Charles Goodnight started along a similar path as I. P. Olive, but his trail led to a very different conclusion. Like Olive, a Confederate veteran of the Civil War, he too participated in the round-up of escaped cattle in Texas after the war, driving them from West Texas to New Mexico. However, he also became a respectable member of his community, eventually settling down to operate a huge ranch in the Texas panhandle, where he built an enormous herd of cattle. He helped to preserve the buffalo, was first to breed "cattalo" (also called "beefalo"), a crossbreed that didn't work out as well as hoped. He established a college for the children of ranchers and later had a town named for him. He wasn't perfect, and apparently approved of some extrajudicial justice for rustlers, but for the most part was highly respected. Many regard him as the most important rancher Texas ever produced. He was also one of the longest living. After his first wife died, he married a distant relative who was also his nurse at the age of 91. She was 26. Two years later, she inherited when he died in 1929, long into the modern ranching era. Item 2326 is his biography, Charles Goodnight: Cowman and Plainsman, by J. Evetts Haley, published in 1936. $850.
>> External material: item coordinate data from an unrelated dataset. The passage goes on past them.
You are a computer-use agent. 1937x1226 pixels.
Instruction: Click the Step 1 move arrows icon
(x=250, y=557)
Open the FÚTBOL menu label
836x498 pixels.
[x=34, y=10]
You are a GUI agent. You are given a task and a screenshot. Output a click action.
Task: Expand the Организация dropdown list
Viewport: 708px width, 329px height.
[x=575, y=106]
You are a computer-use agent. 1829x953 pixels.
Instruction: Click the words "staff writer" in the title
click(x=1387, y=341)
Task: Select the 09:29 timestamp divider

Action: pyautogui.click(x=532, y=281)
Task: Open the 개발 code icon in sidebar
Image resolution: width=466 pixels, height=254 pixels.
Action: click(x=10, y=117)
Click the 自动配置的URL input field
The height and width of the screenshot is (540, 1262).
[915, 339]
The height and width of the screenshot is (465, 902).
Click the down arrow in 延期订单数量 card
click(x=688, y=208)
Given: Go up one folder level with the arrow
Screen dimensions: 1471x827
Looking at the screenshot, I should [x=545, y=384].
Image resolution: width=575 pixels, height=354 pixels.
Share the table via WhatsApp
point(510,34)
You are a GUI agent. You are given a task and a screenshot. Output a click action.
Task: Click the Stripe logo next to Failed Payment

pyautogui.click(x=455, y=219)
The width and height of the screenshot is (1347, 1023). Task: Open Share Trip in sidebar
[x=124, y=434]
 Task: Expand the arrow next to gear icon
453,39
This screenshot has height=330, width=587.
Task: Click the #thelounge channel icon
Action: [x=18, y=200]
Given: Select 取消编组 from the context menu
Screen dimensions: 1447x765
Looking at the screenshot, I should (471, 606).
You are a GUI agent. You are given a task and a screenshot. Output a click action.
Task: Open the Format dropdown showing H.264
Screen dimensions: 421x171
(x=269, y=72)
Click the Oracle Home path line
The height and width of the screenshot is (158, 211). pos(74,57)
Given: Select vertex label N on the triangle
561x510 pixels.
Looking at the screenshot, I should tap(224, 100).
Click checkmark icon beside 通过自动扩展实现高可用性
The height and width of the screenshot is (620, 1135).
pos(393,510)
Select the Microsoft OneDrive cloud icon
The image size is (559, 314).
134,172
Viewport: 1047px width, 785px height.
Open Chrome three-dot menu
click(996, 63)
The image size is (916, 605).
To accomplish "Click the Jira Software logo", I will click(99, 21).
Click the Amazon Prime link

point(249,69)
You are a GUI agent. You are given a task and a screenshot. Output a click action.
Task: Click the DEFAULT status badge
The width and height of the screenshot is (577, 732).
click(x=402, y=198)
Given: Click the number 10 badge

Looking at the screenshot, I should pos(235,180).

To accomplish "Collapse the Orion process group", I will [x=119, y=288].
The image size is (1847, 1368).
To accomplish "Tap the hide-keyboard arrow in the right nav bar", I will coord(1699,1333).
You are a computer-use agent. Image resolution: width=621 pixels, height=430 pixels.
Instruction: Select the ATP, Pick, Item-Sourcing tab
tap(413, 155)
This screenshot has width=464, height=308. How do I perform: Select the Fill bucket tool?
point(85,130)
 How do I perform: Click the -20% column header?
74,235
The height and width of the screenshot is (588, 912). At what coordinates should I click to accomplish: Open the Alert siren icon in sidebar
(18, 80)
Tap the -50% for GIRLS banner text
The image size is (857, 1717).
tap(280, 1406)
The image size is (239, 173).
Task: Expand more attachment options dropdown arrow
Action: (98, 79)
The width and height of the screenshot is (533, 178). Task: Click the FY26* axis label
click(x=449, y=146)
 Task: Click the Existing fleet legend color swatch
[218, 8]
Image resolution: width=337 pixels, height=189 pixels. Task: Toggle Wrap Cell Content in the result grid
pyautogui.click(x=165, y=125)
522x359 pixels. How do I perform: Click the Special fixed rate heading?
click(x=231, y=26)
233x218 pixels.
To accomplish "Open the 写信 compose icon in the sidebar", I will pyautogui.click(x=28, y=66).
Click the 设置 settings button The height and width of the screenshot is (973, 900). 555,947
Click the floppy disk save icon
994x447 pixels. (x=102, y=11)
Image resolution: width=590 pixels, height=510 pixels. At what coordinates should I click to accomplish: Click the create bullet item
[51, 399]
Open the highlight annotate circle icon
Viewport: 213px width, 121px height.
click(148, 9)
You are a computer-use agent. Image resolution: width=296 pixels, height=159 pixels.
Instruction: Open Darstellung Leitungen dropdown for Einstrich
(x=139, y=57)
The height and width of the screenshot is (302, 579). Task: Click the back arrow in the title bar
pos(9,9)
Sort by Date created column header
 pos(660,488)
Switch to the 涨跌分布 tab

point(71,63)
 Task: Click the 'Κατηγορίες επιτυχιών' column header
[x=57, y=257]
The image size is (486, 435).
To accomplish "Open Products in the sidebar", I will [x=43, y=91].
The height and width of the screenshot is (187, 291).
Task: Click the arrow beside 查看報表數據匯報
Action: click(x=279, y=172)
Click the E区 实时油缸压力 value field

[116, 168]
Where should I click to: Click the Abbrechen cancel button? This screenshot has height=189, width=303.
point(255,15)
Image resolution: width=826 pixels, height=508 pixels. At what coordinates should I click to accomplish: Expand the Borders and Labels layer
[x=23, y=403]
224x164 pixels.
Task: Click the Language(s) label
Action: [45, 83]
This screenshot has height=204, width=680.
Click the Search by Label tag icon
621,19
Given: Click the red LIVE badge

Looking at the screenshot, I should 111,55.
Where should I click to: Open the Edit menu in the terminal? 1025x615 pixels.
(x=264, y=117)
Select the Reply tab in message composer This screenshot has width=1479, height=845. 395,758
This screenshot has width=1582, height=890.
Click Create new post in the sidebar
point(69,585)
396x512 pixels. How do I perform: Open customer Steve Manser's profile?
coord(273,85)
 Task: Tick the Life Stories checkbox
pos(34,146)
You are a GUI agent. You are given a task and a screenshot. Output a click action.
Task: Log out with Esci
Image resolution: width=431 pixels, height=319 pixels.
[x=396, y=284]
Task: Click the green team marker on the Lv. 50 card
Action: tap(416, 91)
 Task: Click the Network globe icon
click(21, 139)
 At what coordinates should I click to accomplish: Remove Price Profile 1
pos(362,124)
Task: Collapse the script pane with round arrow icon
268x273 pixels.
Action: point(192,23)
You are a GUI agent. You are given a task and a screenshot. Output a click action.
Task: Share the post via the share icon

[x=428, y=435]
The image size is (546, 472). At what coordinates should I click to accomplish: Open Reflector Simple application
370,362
There is no more famous rancher than this man, though his fame is attributable more to other ventures. Theodore Roosevelt was a young man when he went on a hunting trip to the Dakota Territory in 1883. He purchased a ranch, but had no intention of staying. The following year, he was struck with an unimaginable tragedy. Both his wife and mother died on Valentine's Day 1884. He needed to get away. Roosevelt headed back to Dakota, purchased another ranch, and stayed until a bad winter and political callings pulled him back to New York. Nevertheless, his time on the ranch was very important to the values Roosevelt developed. His role as one of America's great conservationists was formed during his time operating a ranch in the distant hinterlands. Item 2309 is Roosevelt in the Badlands, by Hermann Hagedorn, published in 1921. It is a close look at this formative time in Roosevelt's life. $75.